Ziel — Prüfe bitte anhand des Interviews zur Ausstellung „Rendezvous der Träume“, ob die folgenden Aussagen zutreffen: (a) Zwischen der deutschen Romantik und dem Surrealismus liegen 100 Jahre. (b) Nur im Surrealismus galt der Traum als ein Sehen höherer Art. (c) Der Vergleich der beiden Bewegungen soll ausschließlich Analogien sichtbar machen. Beantworte jede Aussage mit Ja oder Nein und zitiere die ausschlaggebenden Worte des Interviews wörtlich.

── Extrahierter Text ──

Annabelle Görgen-Lammers:
Guten Tag, lieber Herr Moek, Vielen Dank für die Einladung.
Interviewer:
Was steckt denn hinter dem Ausstellungstitel „Rendezvous der Träume“? Wen oder was treffen wir in dieser Ausstellung?
Annabelle Görgen-Lammers:
Ja, dieser etwas poetische Obertitel geht auf ein Zusammentreffen von zwei großen kunsthistorischen Bewegungen ein, die wir so gerne getrennt voneinander sehen. Und wie das bei einem Rendezvous so sein kann, ist das hoffentlich ein spannungsvoll inspirierendes Zusammenkommen von zwei Protagonisten – eben der deutschen Romantik und dem internationalen Surrealismus –, was zu neuen Erkenntnissen führt. Beide Bewegungen trennen 100 Jahre, und wir zeigen Geistesverwandtschaften auf, die wir sehen: zwischen dem uns scheinbar so wohlbekannten Surrealismus und der uns scheinbar so wohlbekannten deutschen Romantik. Und wir zeigen auf, dass es Themen, aber auch Haltungen, gar Motive bis hin zu Strategien gibt – Fragen an die Welt –, die diese beiden Bewegungen ziemlich verbinden. Und der Traum ist da eine ganz zentrale, verbindende Faszination. Denn der Traum wurde in beiden Bewegungen als ein – ja, eigentlich ein Sehen höherer Art – begriffen. Und dieser Ort des Unbewussten, dafür faszinierten sich schon die deutschen Romantiker:innen – sowohl die Dichter:innen und Denker:innen als auch die Maler:innen –, genauso wie die Surrealistinnen und die Surrealisten. Beide Bewegungen schreiben eben der Fantasie und dem Traum diese hohe Bedeutung zu und nutzen ein Verstehen des Traumes – also dieser anderen Seite der Vernunft – für ihre Idee einer Wiederverzauberung der Welt. Sie fokussieren Erfahrungen wie eben das Schlafen, die Nachtseite, Erfahrungen wie das Verliebtsein, Erfahrungen wie die Natur, das Sehnen nach der Einheit mit der Natur. Und von diesen Themen – Traum, vor allen Dingen im Zentrum das Innere. Sehnsucht, Natur, Magie – lassen sich sehr gut Koordinaten finden, die eben die deutsche Romantik und den Surrealismus beide bestimmen und da gut vergleichen lassen. Vergleichen, um Analogien zu sehen – aber eben auch Unterschiede.
Interviewer:
Für all jene, die jetzt nicht Kunstgeschichte studiert haben: Können Sie kurz umreißen, was ist Surrealismus und was ist Romantik? Und wo liegen die Verwandtschaften, die Sie ja schon skizziert haben?

───
── Bereitgestelltes Material ──

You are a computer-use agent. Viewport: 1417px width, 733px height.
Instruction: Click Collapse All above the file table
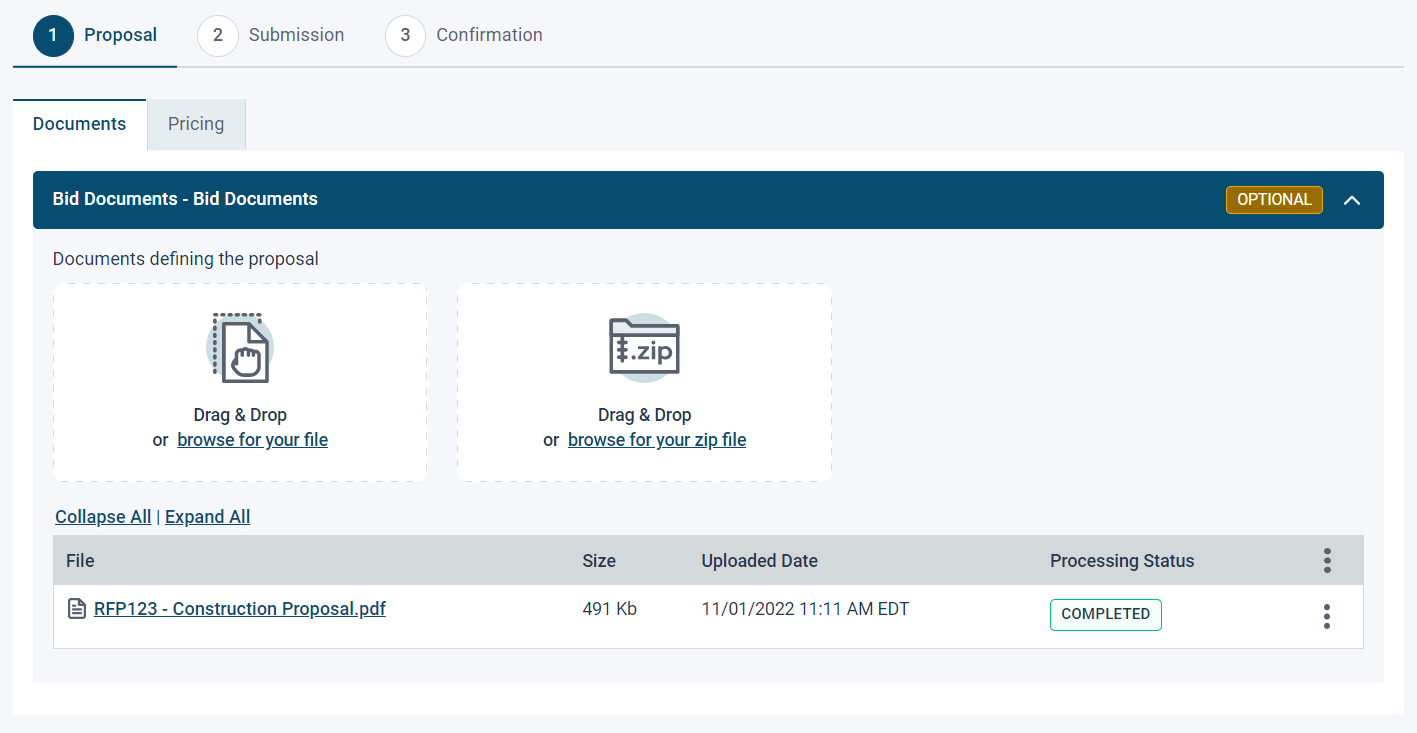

───

Ergebnis der Übung —
(a) Ja: „Beide Bewegungen trennen 100 Jahre“
(b) Nein: „Denn der Traum wurde in beiden Bewegungen als ein – ja, eigentlich ein Sehen höherer Art – begriffen.“
(c) Nein: „Vergleichen, um Analogien zu sehen – aber eben auch Unterschiede.“